Let a, b, c, and d be real numbers with a < b < c < d. Express the set [a, b]U[c, d] as the difference of two sets.

I know that [a,b]U[c,d] is a union and what a difference of two sets is, but I don't quite understand this question.

 

[mathbalarka]

Note that you're given the condition $a < b < c < d$. Thus, $[a, b]$ and $[c, d]$ are disjoint, i.e., $(b, c)$ is non-null. Consider the compactfied interval $[a, d] \supset [a, b] \cup [c, d]$. Can you "subtract" something from $[a, d]$ to produce $[a, b] \cup [c, d]$?

 

[evinda]

Let a, b, c, and d be real numbers with a < b < c < d. Express the set [a, b]U[c, d] as the difference of two sets.

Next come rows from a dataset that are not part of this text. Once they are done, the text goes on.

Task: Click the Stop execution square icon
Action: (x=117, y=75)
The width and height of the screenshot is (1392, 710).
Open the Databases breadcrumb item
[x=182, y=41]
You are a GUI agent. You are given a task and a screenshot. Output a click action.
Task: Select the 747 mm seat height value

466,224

I know that [a,b]U[c,d] is a union and what a difference of two sets is, but I don't quite understand this question.

Hi!

$$[a, b] \cup [c, d]=[a,d] \setminus (b,c)$$

since at the interval $[a, b] \cup [c, d]$ are included all the numbers from the interval $[a,d]$, except the ones that belong to the open interval $(b,c)$.

 

[rayne1]

Note that you're given the condition $a < b < c < d$. Thus, $[a, b]$ and $[c, d]$ are disjoint, i.e., $(b, c)$ is non-null. Consider the compactfied interval $[a, d] \supset [a, b] \cup [c, d]$. Can you "subtract" something from $[a, d]$ to produce $[a, b] \cup [c, d]$?

So like what evinda said, (b,c)?

 

[mathbalarka]

Yes, well, evinda revealed it. It can be written as $[a, d] - (b, c)$.

 

[Deveno]

In general, a union of bounded intervals can be expressed as the interval bounded by the inf and the sup of all the intervals, minus the "holes".

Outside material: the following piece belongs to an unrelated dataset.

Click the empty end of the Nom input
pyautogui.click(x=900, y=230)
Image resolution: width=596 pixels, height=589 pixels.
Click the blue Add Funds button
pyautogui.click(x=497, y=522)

I like to think of $A - B$ as: $A$, except for the bite $B$ took out of $A$.

 

[Evgeny.Makarov]

Let a, b, c, and d be real numbers with a < b < c < d. Express the set [a, b]U[c, d] as the difference of two sets.

And, of course, $[a, b]\cup[c, d]=([a, b]\cup[c, d])\setminus\emptyset$. Many other variants are possible. If the problem asked to represent $[a, b]\cup[c, d]$ as the difference of two segments, then I believe there is only one solution.